Streptomyces produce a number of secondary metabolites used in fields. The commercial kasugamycin produced by Streptomyces kasugaensis showed potential preventive effects against rice blast [43]. The insecticide avermectin has been used extensively for controlling Plutella xylostella and Pieris rapae in fields, which was produced by Streptomyces avermitilis [44,45,46]. Furthermore, Streptomyces fermentation products are considered as a valuable resource for the development of novel pesticides. The dimethyl sulfide and trimethyl sulfide produced by Streptomyces sp. AN090126, showed broad-spectrum antimicrobial activity against various plant-pathogenic bacteria and fungi, including Ralstonia solanacearum, Xanthomonas euvesicatoria, Sclerotinia homoeocarpa [47]. The LC₅₀ value of endostemonine J, an ionophore antibiotic produced by Streptomyces sp. BS-1, against Aphis gossypii was 3.55 μg/mL at 72 h via leaf dipping assay [48]. Compound cinnoline-4-carboxylic acid was isolated from the fermentation culture of Streptomyces sp. KRA17-580 by Kim’s group, and completely inhibited the growth Digitaria ciliaris at a concentration of 50 μg/mL [49]. In this study, venturicidins A, B and venturicidins G-J were isolated from the fermentation culture of Streptomyces sp. SN5452. These compounds inhibited mycelial growth and conidial germination of P. oryzae, with EC₅₀ values ranging from 0.11 to 1.78 μg/mL and from 0.27 to 24.95 μg/mL, respectively.

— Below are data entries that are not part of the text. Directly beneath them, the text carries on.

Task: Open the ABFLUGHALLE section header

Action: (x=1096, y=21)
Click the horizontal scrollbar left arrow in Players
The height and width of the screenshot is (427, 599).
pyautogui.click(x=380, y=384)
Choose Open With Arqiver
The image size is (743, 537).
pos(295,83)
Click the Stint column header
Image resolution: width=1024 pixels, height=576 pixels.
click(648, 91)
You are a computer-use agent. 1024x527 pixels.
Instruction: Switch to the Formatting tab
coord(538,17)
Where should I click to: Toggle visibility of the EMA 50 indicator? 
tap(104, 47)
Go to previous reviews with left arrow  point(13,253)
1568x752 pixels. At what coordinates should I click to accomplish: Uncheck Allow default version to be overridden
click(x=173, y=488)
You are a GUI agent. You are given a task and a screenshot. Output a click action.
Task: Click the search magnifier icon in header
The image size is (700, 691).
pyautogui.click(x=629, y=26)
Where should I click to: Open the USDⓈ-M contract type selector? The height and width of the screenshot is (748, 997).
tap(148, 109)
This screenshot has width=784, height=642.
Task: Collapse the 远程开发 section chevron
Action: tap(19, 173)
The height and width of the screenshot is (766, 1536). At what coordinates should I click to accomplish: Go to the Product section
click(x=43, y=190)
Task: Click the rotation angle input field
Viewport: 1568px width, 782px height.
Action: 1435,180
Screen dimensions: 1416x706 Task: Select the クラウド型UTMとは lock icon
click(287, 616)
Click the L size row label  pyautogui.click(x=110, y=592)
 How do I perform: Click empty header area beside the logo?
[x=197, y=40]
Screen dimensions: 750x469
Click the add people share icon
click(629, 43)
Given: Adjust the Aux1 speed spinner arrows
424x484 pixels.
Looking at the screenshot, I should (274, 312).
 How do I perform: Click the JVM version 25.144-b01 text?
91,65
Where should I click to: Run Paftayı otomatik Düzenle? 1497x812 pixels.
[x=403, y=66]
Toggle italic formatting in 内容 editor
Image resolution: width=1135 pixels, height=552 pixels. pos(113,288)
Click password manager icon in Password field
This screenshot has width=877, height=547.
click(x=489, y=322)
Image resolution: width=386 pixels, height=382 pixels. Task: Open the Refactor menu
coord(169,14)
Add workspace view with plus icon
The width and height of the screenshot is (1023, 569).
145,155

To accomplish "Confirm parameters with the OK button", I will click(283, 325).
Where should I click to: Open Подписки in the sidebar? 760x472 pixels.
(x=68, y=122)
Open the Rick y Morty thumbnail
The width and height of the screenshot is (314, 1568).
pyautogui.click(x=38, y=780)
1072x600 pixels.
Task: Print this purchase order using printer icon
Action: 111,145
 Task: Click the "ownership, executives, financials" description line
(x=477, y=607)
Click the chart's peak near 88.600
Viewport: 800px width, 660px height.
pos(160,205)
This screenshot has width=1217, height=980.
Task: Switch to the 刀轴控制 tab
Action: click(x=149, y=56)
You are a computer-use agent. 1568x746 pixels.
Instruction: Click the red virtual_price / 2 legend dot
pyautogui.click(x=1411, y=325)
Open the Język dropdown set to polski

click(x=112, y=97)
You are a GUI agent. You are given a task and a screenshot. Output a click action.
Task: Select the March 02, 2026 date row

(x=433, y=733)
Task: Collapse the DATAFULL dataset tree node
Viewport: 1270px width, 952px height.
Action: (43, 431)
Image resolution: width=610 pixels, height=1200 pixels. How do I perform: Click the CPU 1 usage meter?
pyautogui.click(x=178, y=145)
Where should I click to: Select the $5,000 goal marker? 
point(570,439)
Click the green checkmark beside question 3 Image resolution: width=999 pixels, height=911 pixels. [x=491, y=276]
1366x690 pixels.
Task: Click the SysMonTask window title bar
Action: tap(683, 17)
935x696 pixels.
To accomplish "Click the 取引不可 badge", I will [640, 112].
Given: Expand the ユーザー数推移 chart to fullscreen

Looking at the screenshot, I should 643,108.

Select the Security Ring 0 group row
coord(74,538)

As we all know, structures of compounds were determined by the cumulative analyses of NMR, MS and X-ray data. The current study showed that the absolute configuration of compounds 1, 3, 5 and 6 were elucidated based on NMR and MS analyses and previously reported X-ray data [46]. However, the absolute configuration of compounds 2 and 4 were uncertain by spectroscopic data. We also tried to cultivate single-crystals of the compounds 2 and 4, but unfortunately it was not successful due to their structural specificity. Named as venturicidins G-J, compounds 1–4 enriched the structural diversity of 20-membered macrolide compounds [50,51,52,53,54,55], and compounds 5–6 were identified as venturicidins A–B. Further, venturicidins A, B and I exhibited good inhibition to mycelial growth and conidial germination of P. oryzae, which was comparable or superior to the positive control carbendazim. However, the actual field efficacy of these compounds should be further studied.

5. Conclusions

In conclusion, the crude extract made from the fermentation culture of Streptomyces sp. SN5452 showed inhibitory activity against P. oryzae. Compounds 1, 2, 3 and 4 were isolated and identified for the first time from the fermentation culture of Streptomyces sp. SN5452. Compounds 3, 5 and 6 exhibited good antimicrobial activity against P. oryzae. Given that microbial secondary metabolites exhibit excellent fungicide activity, they have the potential to become lead molecules for agricultural fungicides.